L’écriture sur internet c’est une écriture que j’aime aussi et que j’ai multipliée, depuis les années 2000, dans différents blogs, essentiellement des carnets, parfois thématiques comme avec Villa Morel, mes recherches préliminaires à Collection Morel, sur les “lieux absolument autres” comme les nommait Michel Foucault dans son petit essai sur les hétérotopies – hétéro autre, topie lieu, les lieux autres. Par leurs sommaires, leurs numéros, leurs éditions envoyées à un moment dans le temps, les fanzines, dans les années 90 étaient autant d’îles accrochés à une adresse / une ville comme à un nom, qui agissaient comme une territorialisation. “J’ai reçu une cassette de Chicago !” ; “Je passe à Thiers, je vais rencontrer Stéphane !”, “Moonstruck viennent de Montpellier !”, “No Pasaran sont de Toulouse !”. Dans les adresses, des impasse des bleuets, des allées fleuries, peu d’adresses d’HLM, quelques résidences d’étudiants. L’imaginaire des fanzines allait avec ses visualisations d’endroits, de chambres et de maisons, où de petits artisans du papier essaimaient leurs goûts dans des cercles sympathisants. Les fanzines sont des petites principautés, qui sont avant tout les règnes d’entières et sincères subjectivités.
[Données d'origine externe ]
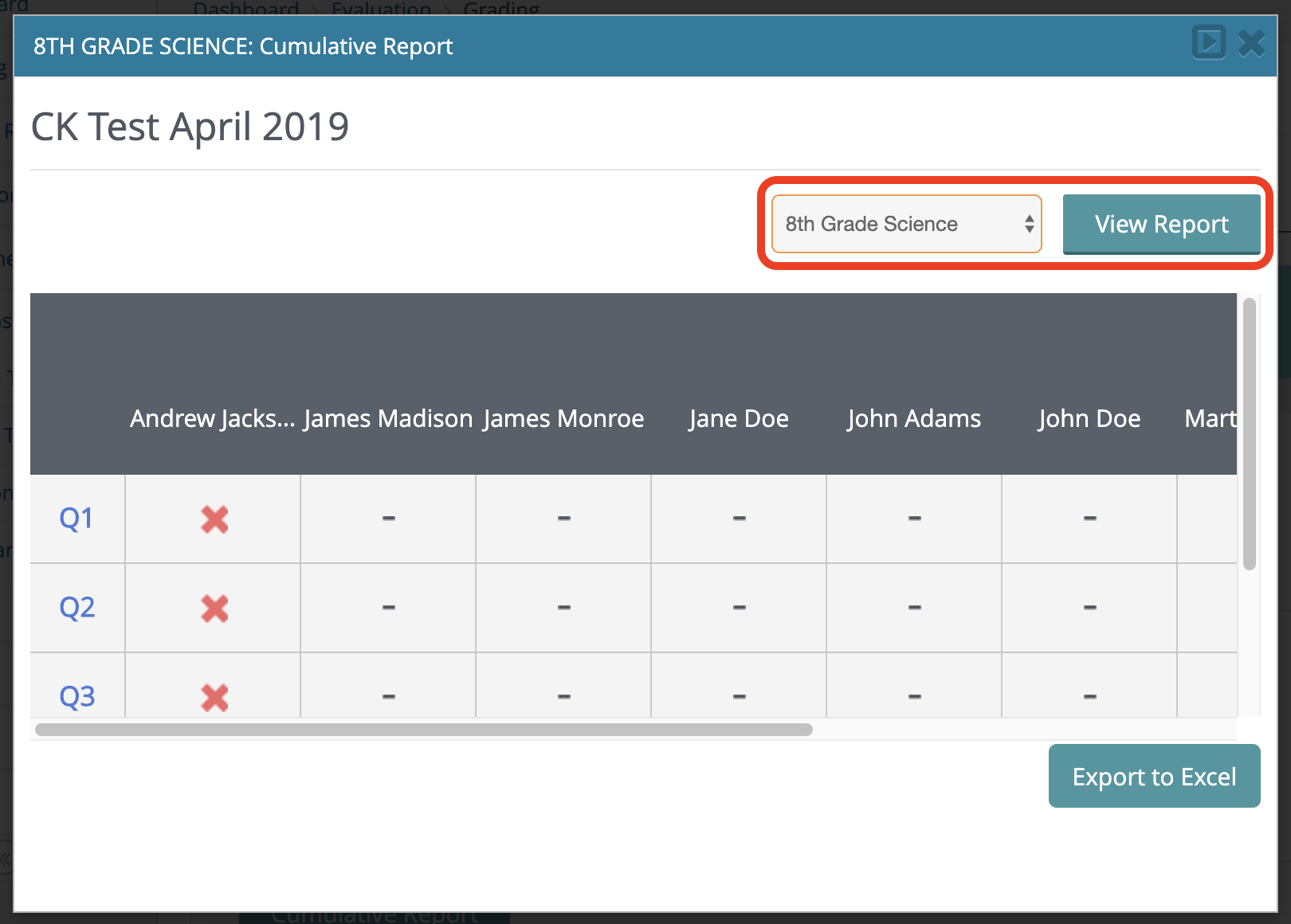Click Andrew Jackson's red X for Q1
Viewport: 1291px width, 924px height.
(x=214, y=519)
Ces subjectivités regroupées, lorsqu’une équipe réelle se forme, se transforment alors en revue et des titres comme Octopus et Ortie, tous deux nés des cendres de la revue Hyacinth, m’ont beaucoup marquée, Ortie développant particulièrement mon goût pour l’art brut et singulier. D’autres journaux, comme Jade de Montpellier, seront des refuges permettant à certains artistes et pratiques artistiques, d’accéder au kiosque. J’écrirai également dans Rock Sound, si possible sur des artistes outsiders, quand j’en aurai la possibilité. Aujourd’hui, ces archives photocopiées, 20 ans après se décomposent. Le papier pâlit, les bords des dossiers deviennent poussière. Le ton que je pouvais y employer ne me correspond plus. Les fanzines, ou cette certaine scène de fanzines des années 90, appartiennent désormais au passé.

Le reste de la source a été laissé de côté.